(NewsNation) — Investigators in the Moscow, Idaho killings have been sorting through 22,000 registered white Hyundai Elantras, as they believe the driver of one particular Elantra may have “critical information to share regarding this case.”
This comes after detectives retrieved hours of footage from a Moscow gas station which showed the vehicle speeding by the night four University of Idaho students were killed at their nearby home, including testimony from an overnight assistant manager at the gas station, who told Fox News she saw the white sedan speed by around 3:45 a.m. the day the students were found stabbed to death.
“Investigators would like to thank the community and public for recent information provided about the vehicle and the spike in tips,” MPD said in Thursday news release. “The FBI is prioritizing and vetting those tips for use in the investigation.”
The developments are but the latest in what has been an all-out effort to try to provide some sort of update to the victims’ families.
In addition to focusing on the sedan, investigators are now using advanced technology: 3D imaging.
At a mock crime scene at Florida International University’s Global Forensic and Justice Center outside Tampa, police, military and students learn the intricacies of preserving and processing a homicide using 3D technology, which can take what would be a simple crime scene photo and replace it with a movable 3D model, enshrining minute details forever.
“We’re talking about lidar scanning of scenes.
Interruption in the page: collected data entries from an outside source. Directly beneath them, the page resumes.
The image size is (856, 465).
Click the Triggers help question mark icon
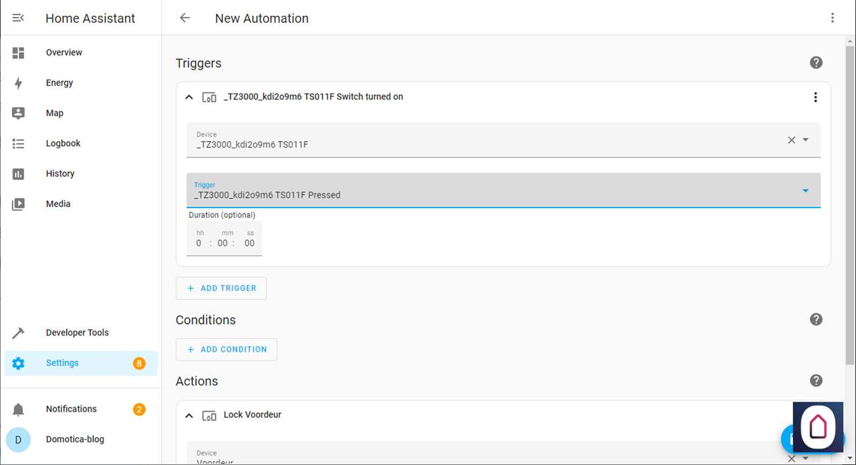coord(816,63)
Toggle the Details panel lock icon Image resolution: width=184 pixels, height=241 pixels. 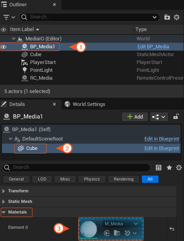176,117
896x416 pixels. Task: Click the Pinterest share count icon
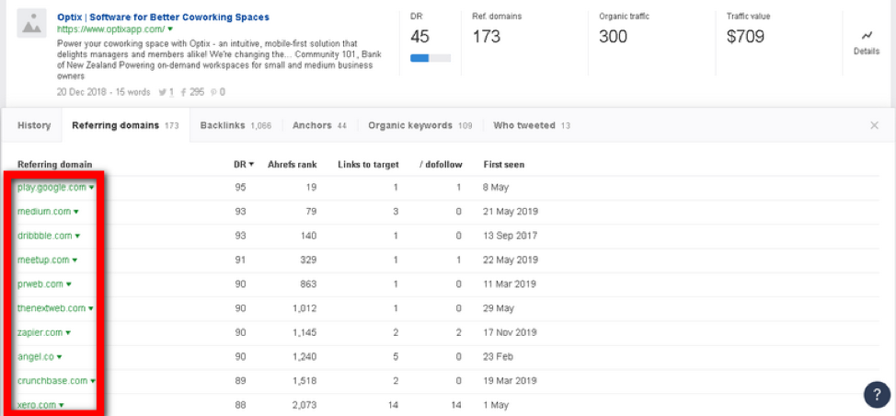213,92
They call it 3D imaging because it gives you a 3D representation of the room,” Kevin Lothridge said.
Lothridge, who is the forensic center’s deputy executive director, had investigators train with a handheld “faro” brand scanner. The scanner is special because it has rapid laser measurement capabilities that creates interactive 360-degree images that are admissible in court.
”It’s really good for large outdoor crime scenes, good for vehicle crashes, good for shooting reconstruction. If you’re trying to look at a room where people are positioned and evidence is positioned, it allows you to do a little bit more than just videotape or photography,” Lothridge said Thursday on NewsNation’s “Rush Hour.”
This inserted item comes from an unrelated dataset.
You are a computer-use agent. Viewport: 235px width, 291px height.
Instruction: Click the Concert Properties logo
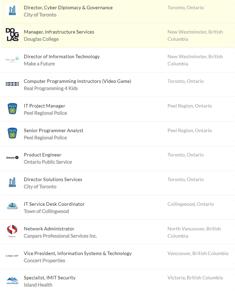12,256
The 3D scanner not only provides 360-degree spherical photography but takes pictures that give countless measurements each second.
”Thousands, like millions of points, are taking in a point cloud,” said Stephen Stockman, a crime scene investigations professor.
Stockman explained how the technology can take detectives back in time, which is very helpful when the overlooked becomes critical.
“That piece of evidence that you didn’t see that was significant is now in the point cloud here a year later. How far away is that from the victim’s hand, and you can literally go into the software and click to the index finger or the victim to the exact piece of evidence, and then you’ll get the exact measurement, down to the millimete,.” Stockman said.
One prior use of 3D imaging and printing demonstrated the technology’s capability; 3D imaging was used to scan burned bodies, and 3D life-size replicas were printed to see if they fit together without investigators having to handle the fragile evidence.
3D imaging is also now being used in autopsies, as the process is less invasive than a traditional autoposy, which can forever destroy that part of a crime’s evidence.